START Exercise material

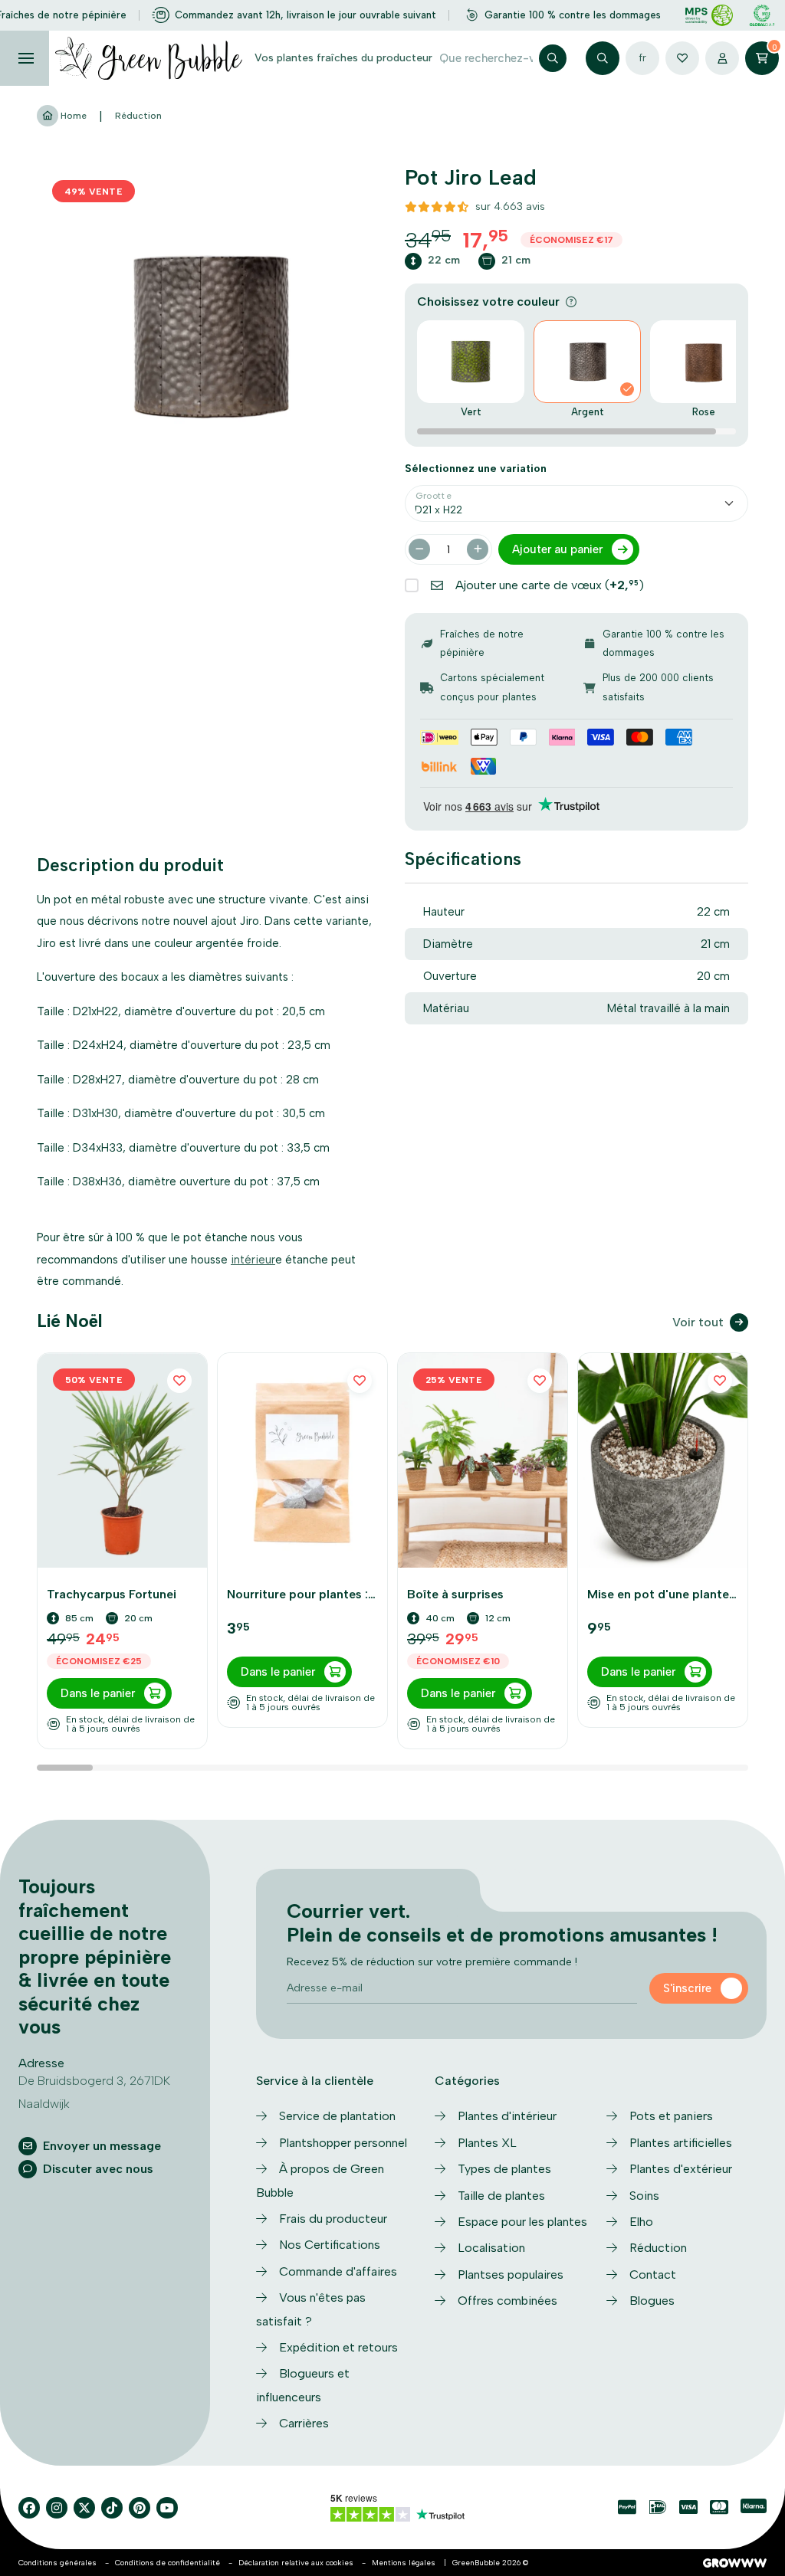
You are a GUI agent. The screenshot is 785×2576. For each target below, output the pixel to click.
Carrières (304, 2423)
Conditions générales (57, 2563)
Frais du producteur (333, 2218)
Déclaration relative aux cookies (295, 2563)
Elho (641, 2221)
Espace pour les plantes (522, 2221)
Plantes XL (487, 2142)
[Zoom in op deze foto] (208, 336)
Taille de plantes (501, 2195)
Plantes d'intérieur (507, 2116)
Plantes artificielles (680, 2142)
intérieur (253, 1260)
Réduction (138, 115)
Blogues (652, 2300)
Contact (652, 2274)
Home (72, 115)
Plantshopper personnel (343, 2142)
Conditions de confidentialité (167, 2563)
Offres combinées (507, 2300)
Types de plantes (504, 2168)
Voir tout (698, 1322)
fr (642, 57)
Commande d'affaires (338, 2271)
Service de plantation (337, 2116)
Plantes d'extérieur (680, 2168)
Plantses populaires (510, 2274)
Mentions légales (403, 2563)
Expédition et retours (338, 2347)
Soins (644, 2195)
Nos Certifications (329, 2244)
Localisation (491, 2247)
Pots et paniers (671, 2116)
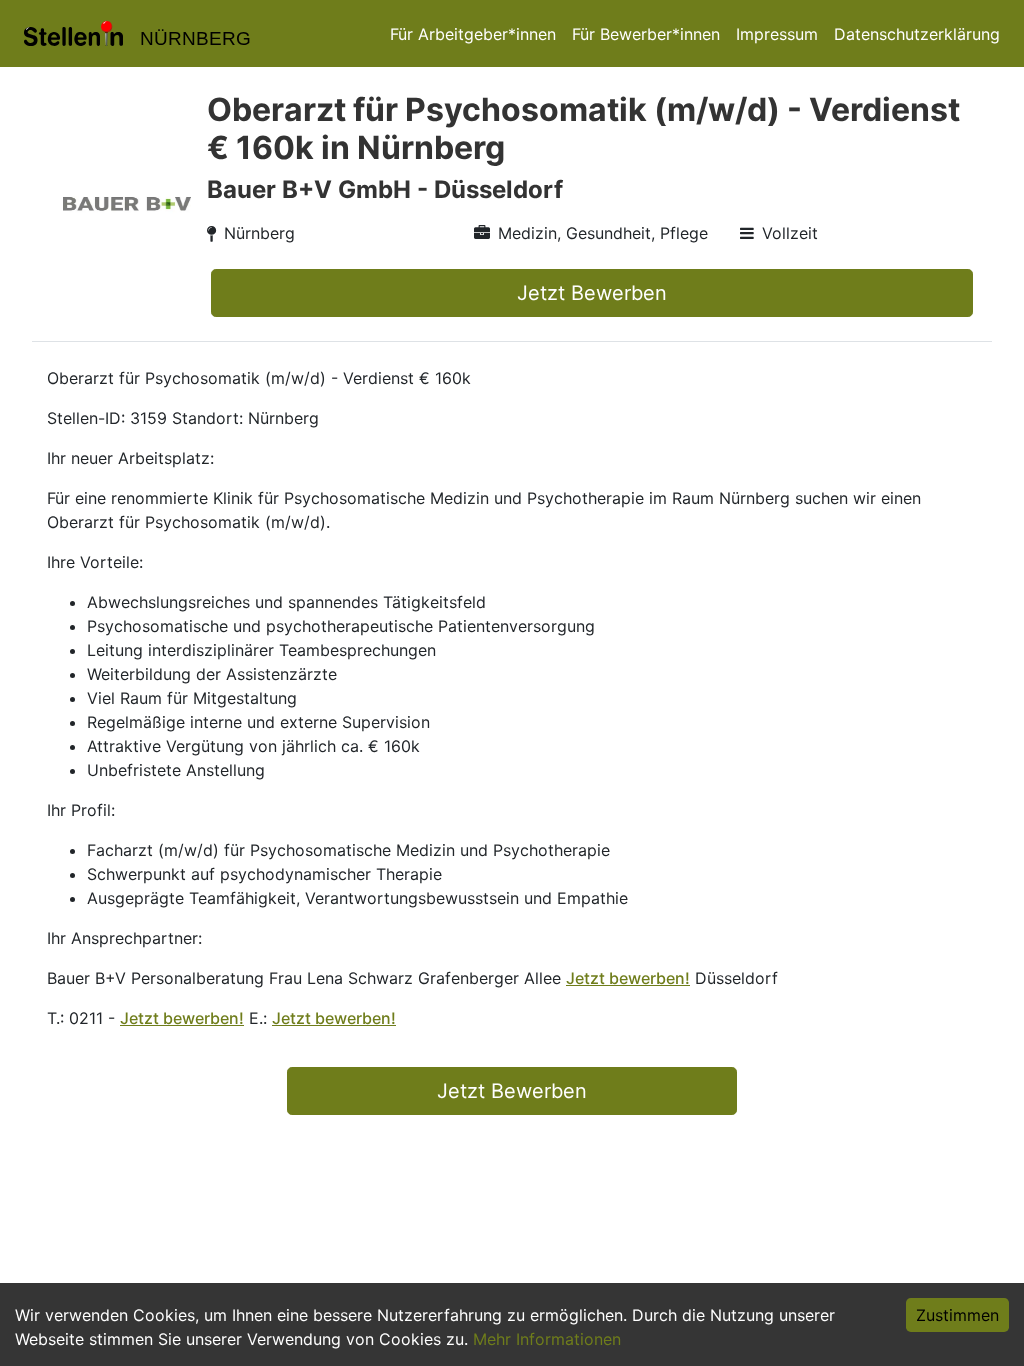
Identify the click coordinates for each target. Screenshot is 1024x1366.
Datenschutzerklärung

END Exercise material

## [Work required]
Faithful copy, images left out: write out every line of data.

## [Expected output]
You are a GUI agent. The screenshot is 785×2576. For each target below, output the pixel to click.
Carrières (304, 2423)
Conditions générales (57, 2563)
Frais du producteur (333, 2218)
Déclaration relative aux cookies (295, 2563)
Elho (641, 2221)
Espace pour les plantes (522, 2221)
Plantes XL (487, 2142)
[Zoom in op deze foto] (208, 336)
Taille de plantes (501, 2195)
Plantes d'intérieur (507, 2116)
Plantes artificielles (680, 2142)
intérieur (253, 1260)
Réduction (138, 115)
Blogues (652, 2300)
Contact (652, 2274)
Home (72, 115)
Plantshopper personnel (343, 2142)
Conditions de confidentialité (167, 2563)
Offres combinées (507, 2300)
Types de plantes (504, 2168)
Voir tout (698, 1322)
fr (642, 57)
Commande d'affaires (338, 2271)
Service de plantation (337, 2116)
Plantes d'extérieur (680, 2168)
Plantses populaires (510, 2274)
Mentions légales (403, 2563)
Expédition et retours (338, 2347)
Soins (644, 2195)
Nos Certifications (329, 2244)
Localisation (491, 2247)
Pots et paniers (671, 2116)
Identify the click coordinates for each target. Screenshot is 1024x1366.
Datenschutzerklärung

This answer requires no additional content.